I'm Dr. Sharon Zhou, a graduating fourth-year PhD student in the machine learning group working with Andrew Ng. I do research on generative models and applying machine learning to medicine and climate. And this week, Andre is pushing hard for the coral deadline in three weeks. Starting to, starting to. Yeah.

But yeah, you know, we'll see. Always the last two weeks is when things get hectic, but also when kind of hopefully everything magically comes together and then somehow the paper emerges from the ether. We'll see. Yes, that is exactly what happens. And we'll talk a bit about how the process might be a little bit not so great later in this episode.

Exactly. But before that, let's dive into our first story about AI research with this one from a couple of news sources covered how there was the rebel AI group that raises record cash after machine learning schism.

So this is all about this new company, Atropic, led by Dario Amodei, a former head of AI safety at OpenAI, which has raised $124 million in its first funding round.

So this is basically a bunch of people from OpenAI, including this Danielle Amodei and her very sibling, Dario Amodei, and a bunch of other big names of people who worked on GPT-3, interoperability, scaling laws, etc. Basically, various people from OpenAI starting this new company called

that appears to be maybe kind of a similar focus as OpenAI when it started. So it's very similar in terms of this kind of public benefit corporation that is researching kind of how to make AI beneficial for everyone. Yeah, so I know Sharon, you said you've been kind of hearing things about this front for a while. So I wonder if you have any kind of thoughts on this one.

Yeah, I'm really excited for Anthropic. They have been kind of in stealth for a while coming out of OpenAI and have, you know, raised and announced this huge round, which is super exciting. And their goal is to essentially help people.

AI, you know, especially these large generative models that we're seeing, help put guardrails on them, make sure that we can safely use them and actually just make them usable in general. Because as we know, GPT-3 can spew, you know, nonsense and sometimes pretty toxic nonsense that can hurt people or make people, you know, feel like this probably can't be used in this application from an enterprise perspective or generally from a user perspective. So

So that's what Anthropic is kind of trying to get at is, you know, can we can we add, you know, steerability to these models? Can we try to understand these models a bit more? And can these models have a bit more interpretability? Can we make them robust so that they could actually be deployed out in the real world? And do we and I think it's also we need to be able to incorporate evaluation up front, you know, and not just, you know, at the very end and post evaluation.

or something like that. We need to also integrate it into training and into the whole pipeline, you know, all of that data infrastructure in general. So I think that's what they're getting at, and that's really exciting. It'll take a decent amount of research as well as generally engineering

and also compute. So I imagine a decent amount of that money will go to compute. Um, and of course, efforts on, on working and creating kind of the new, uh, GPT-3, uh, or the new GPT-3 that can be usable, steerable, um, uh, by, by the world. And so that's really exciting.
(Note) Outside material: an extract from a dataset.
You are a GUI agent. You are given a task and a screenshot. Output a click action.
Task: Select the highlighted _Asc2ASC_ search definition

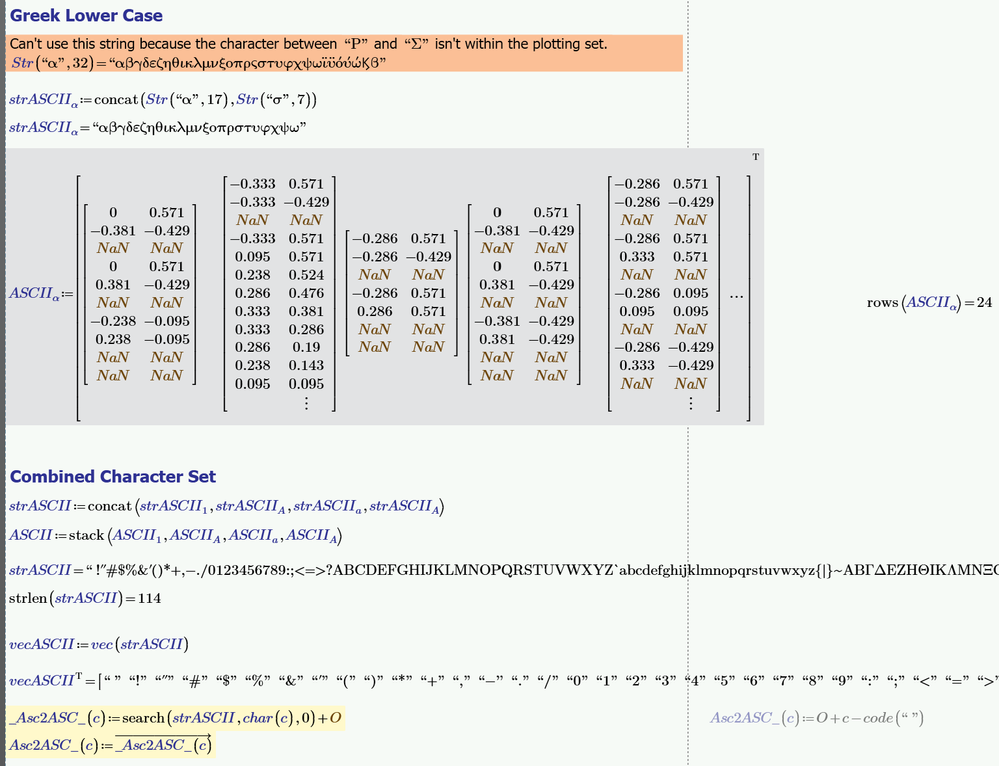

I'm really excited for them. Um, yeah. Yeah. Yeah. I think, uh,

This seems to be a trend that probably won't go away of bigger and bigger models. And as you said, you know, obviously one of the limitations of machine learning in general right now is exactly these things. Like we have really good

benchmark results, really good functionality, except for reliability, interoperability, making sure that there's no bias. All of these things are very much still active research problems, and especially for these giant models. So it seems like a very nice goal. And given the team and the background they bring, it seems like definitely something to look forward to.

And I think it's connected to the fact that open AI is moving, leaning more into their partnership with Microsoft and going, you know, more the product route that folks on the more research and safety side, you know, want to still focus on those elements. And so they still want to carve out that space and they still think, you know, it's useful, of course, that, you

that we're not ready yet to necessarily go directly to product with some of the models that are out right now. And so it makes sense that there is a little bit of this. And I think the article calls it a schism, but maybe it's not exactly. Maybe that's a little bit strong of a word. But there certainly is some kind of divide in terms of direction and vision. And so OpenAI is...

has launched actually a startup fund from themselves, and it's a $100 million fund, and they want to help support other companies in this space make a positive impact on the world with AI. Yeah, exactly. This whole notion of schism seems a bit dramatic. It doesn't seem like there is anything maybe negative so much as maybe just negative

wanting to work on different things between these different people. And yeah, it was interesting to see both of these announcements come out right next to each other of OpenAI having the startup fund and this Anthropic coming out.

It definitely seems like OpenAI is now more focused on commercializing and making use of AI and making advancements toward AGI than these safety and interoperability and these other kind of aspects that they've sort of had for a while, but hasn't been necessarily what most people associate with OpenAI.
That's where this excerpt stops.